◆ Testo del problema A
Indica se le affermazioni seguenti concordano con il brano su Khubilai Khan e il buddhismo tibetano. Per ciascuna rispondi sì o no e cita testualmente le parole decisive del brano. (i) Khubilai nomina Phagpa capo supremo del clero. (ii) La conversione al buddhismo coinvolge l'intero popolo mongolo. (iii) Nel 1368 Togoon Temur viene cacciato dalla sua capitale.
◆ Testo del problema B
Riprendi il brano su Khubilai Khan e il buddhismo tibetano a partire dalla sua ultima frase.

◆ Brano fornito
★ ★ ★ ★

La situazione cambia sotto Khubilai Khan che chiama in Cina, dove ha trasferito la sede dell’impero, il nipote di Sakya Pandita, Phagpa, lo elegge suo maestro e si fa conferire le consacrazioni di rito, una sorta di iniziazione buddhista. Khubilai nomina Phagpa capo supremo del clero e “Maestro dell’imperatore, Re della grande e preziosa dottrina, Degnissimo Lama e re della dottrina dei tre paesi”. Il Gran Khan fa inoltre erigere, in quella che diverrà Pechino, una serie di monasteri. Anche i successori di Khubilai continuano a distribuire favori ai religiosi buddhisti, ma la conversione riguarda solo i Khan e parte della loro corte. Il popolo continua a seguire l’ancestrale credo sciamanico. Nel 1368 l’ultimo imperatore mongolo Togoon Temur è cacciato dalla sua capitale con tutto l’esercito mongolo: comincia la persecuzione dei nuovi imperatori cinesi contro i credenti e i religiosi del buddhismo tibetano. Quando i discendenti di Gengis Khan ritornano in Mongolia devono affrontare l’ostilità dei vecchi alleati, gli Oirad (Mongoli occidentali), ma anche uno stillicidio di lotte interne: l’entusiasmo per il buddhismo si spegne e i Mongoli tornano al loro credo sciamanico.

★ ★ ★ ★

◆ Dati forniti

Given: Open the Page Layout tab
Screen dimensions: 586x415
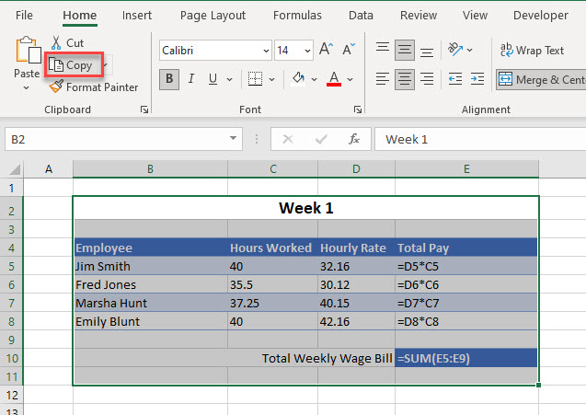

★ ★ ★ ★

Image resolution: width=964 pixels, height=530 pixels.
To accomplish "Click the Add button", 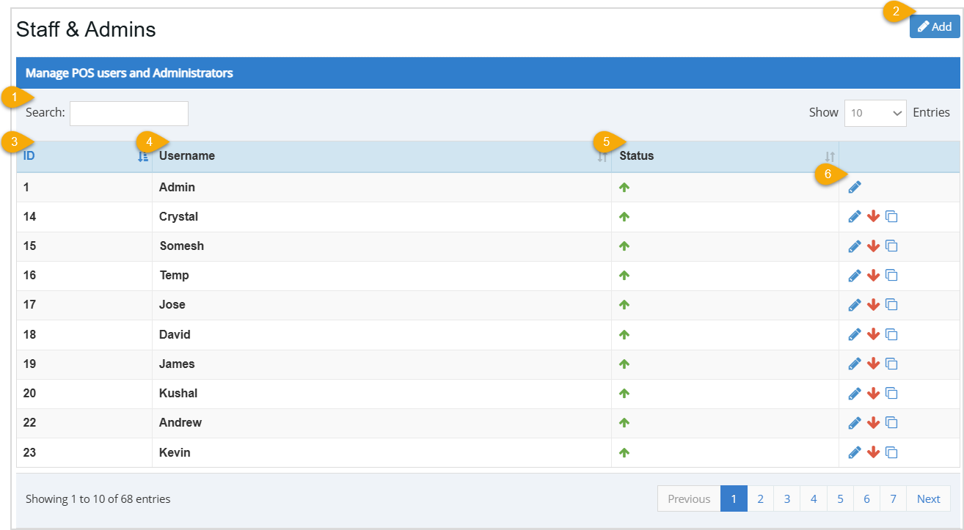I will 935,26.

★ ★ ★ ★

◆ Risultato dell'esercizio A
(i) Sì: "Khubilai nomina Phagpa capo supremo del clero"
(ii) No: "la conversione riguarda solo i Khan e parte della loro corte"
(iii) Sì: "Nel 1368 l’ultimo imperatore mongolo Togoon Temur è cacciato dalla sua capitale con tutto l’esercito mongolo"

◆ Risultato dell'esercizio B
Anche in Tibet la fede religiosa sembra dissolversi finché entra in scena Tsongkhapa, il riformatore. Nato nel 1357, colui che avrebbe fondato l’ordine Ghelugpa conduce una vita di illuminazione spirituale. Alla sua morte, nel 1419, lascia un ordine ormai consolidato, chiamato “dei berretti gialli”. Da qui nasce l’istituzione dei Dalai lama, il cui primo rappresentante sarà Ghedündrup, nipote di Tsongkhapa. Altan Khan (1543-1582), pretendente all’eredità politica di Gengis Khan ma nato al di fuori della sua discendenza, dopo aver vittoriosamente combattuto ed assoggettato buona parte della Mongolia, si converte improvvisamente al buddhismo. Nel 1577 chiede un incontro al lama tibetano Sonan Gyatso, “berretto giallo” del lignaggio di Tsongkhapa. Il Khan nomina Sonan terzo Dalai lama.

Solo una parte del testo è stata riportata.